### Task instructions
Exactly reproduce the lines from the one containing "[X] (75, 937)" through the last line of the data, both ends included, leaving out pictures.

### Information given
..............................
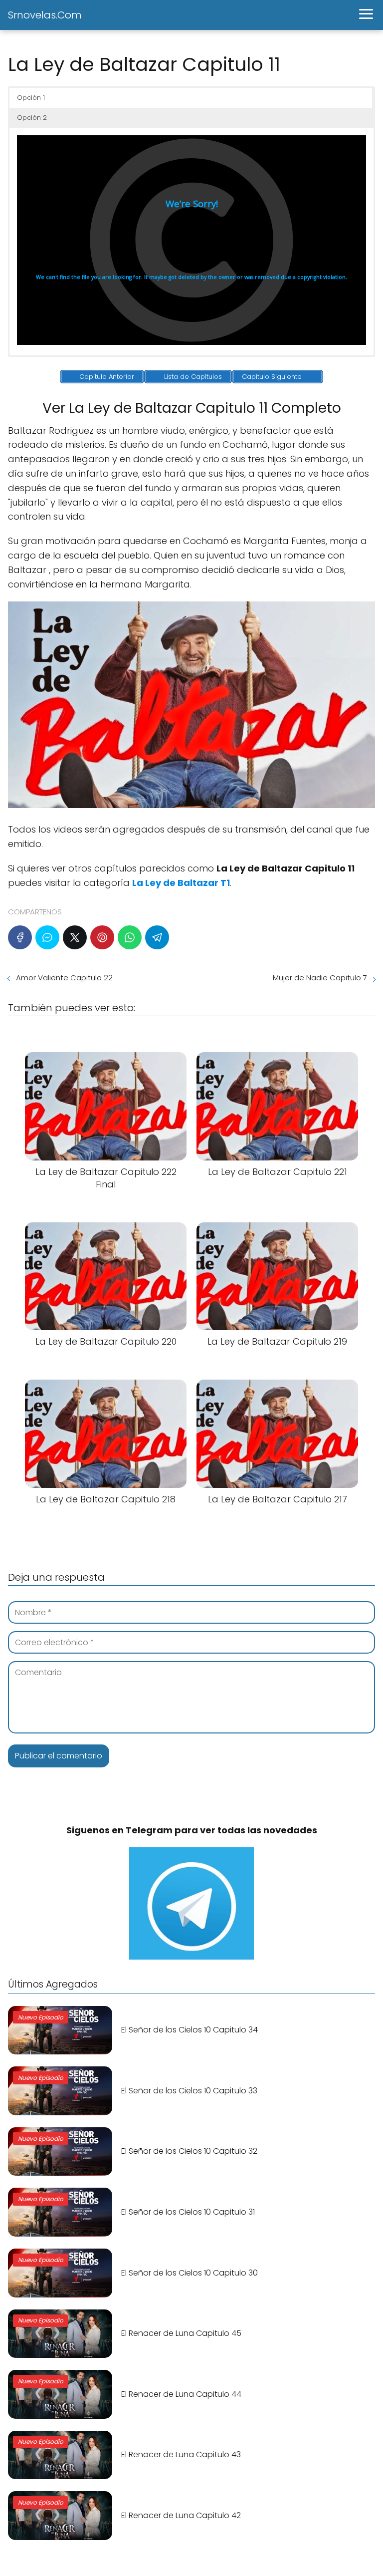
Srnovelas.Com (45, 15)
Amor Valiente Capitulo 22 (64, 977)
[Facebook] (20, 937)
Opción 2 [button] (32, 117)
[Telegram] (157, 937)
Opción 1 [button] (31, 97)
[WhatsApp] (130, 937)
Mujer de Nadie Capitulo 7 (320, 977)
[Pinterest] (102, 937)
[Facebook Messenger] (47, 937)
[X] (75, 937)
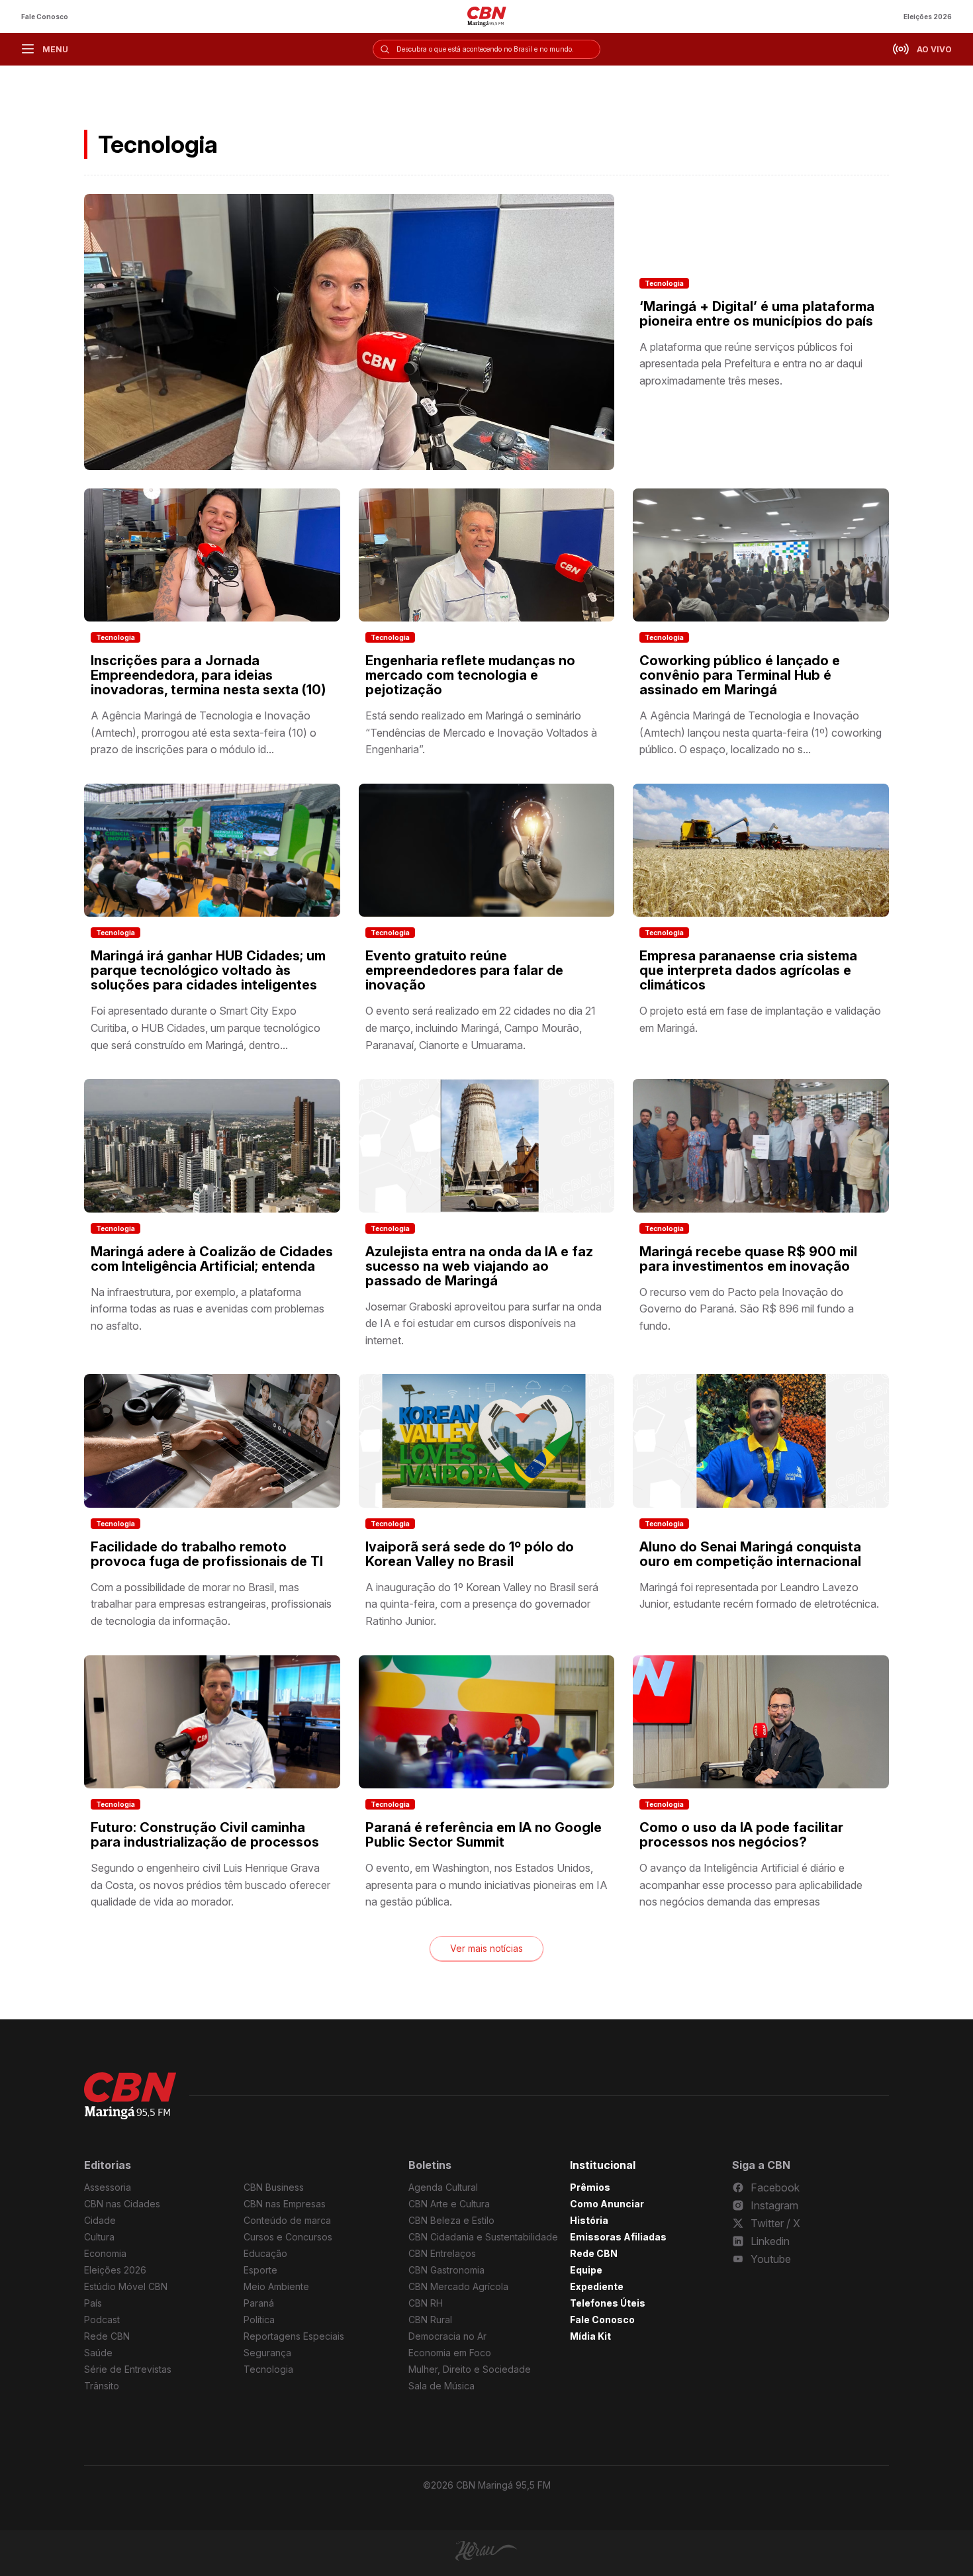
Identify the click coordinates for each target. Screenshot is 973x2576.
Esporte (260, 2270)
..............................
### Output for this task
[X] (75, 937)
Identify the click coordinates for each target. Screenshot is 973x2576.
Esporte (260, 2270)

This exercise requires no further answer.